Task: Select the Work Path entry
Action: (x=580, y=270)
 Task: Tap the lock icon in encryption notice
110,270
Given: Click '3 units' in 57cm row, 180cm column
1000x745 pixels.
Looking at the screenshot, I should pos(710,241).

________

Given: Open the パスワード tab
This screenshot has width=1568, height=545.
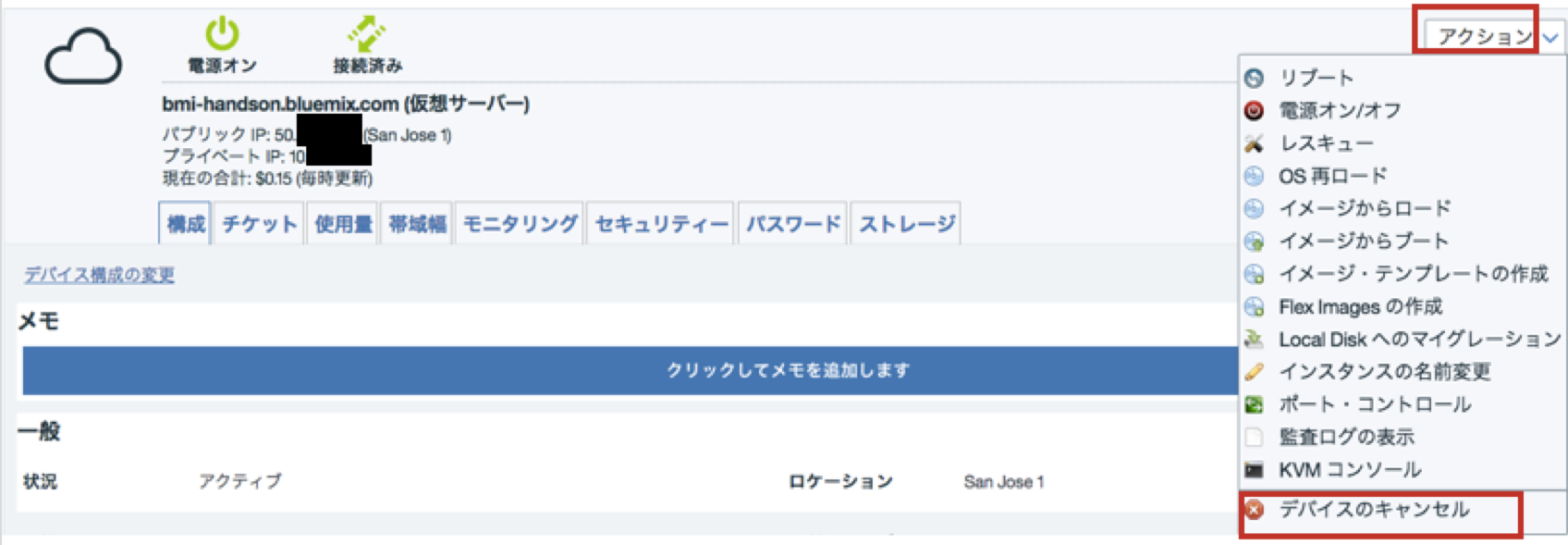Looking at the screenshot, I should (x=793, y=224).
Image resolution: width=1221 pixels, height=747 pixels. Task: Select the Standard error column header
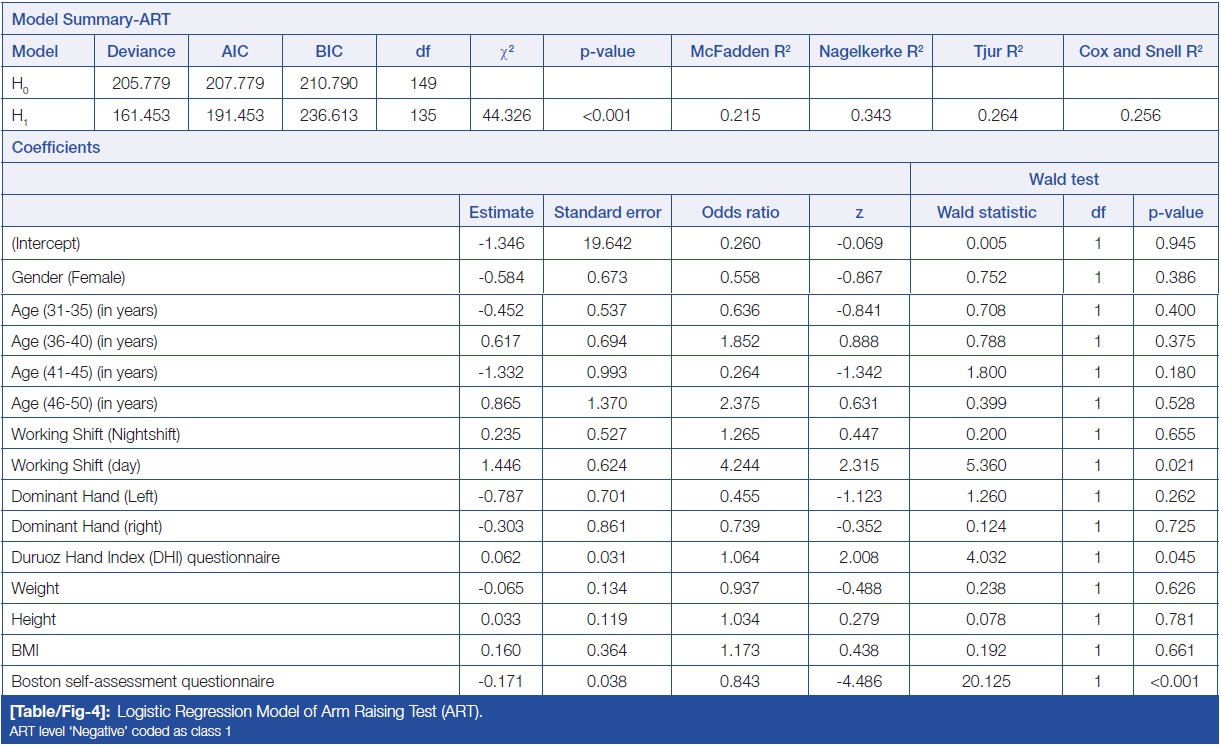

________

HOW TO COMPLETE THIS TASK
The lines holding the word "column" are the answer. Pull them out of the records and copy them.

REPLY
Given: Click '3 units' in 57cm row, 180cm column
Image resolution: width=1221 pixels, height=747 pixels. Task: Select the Standard error column header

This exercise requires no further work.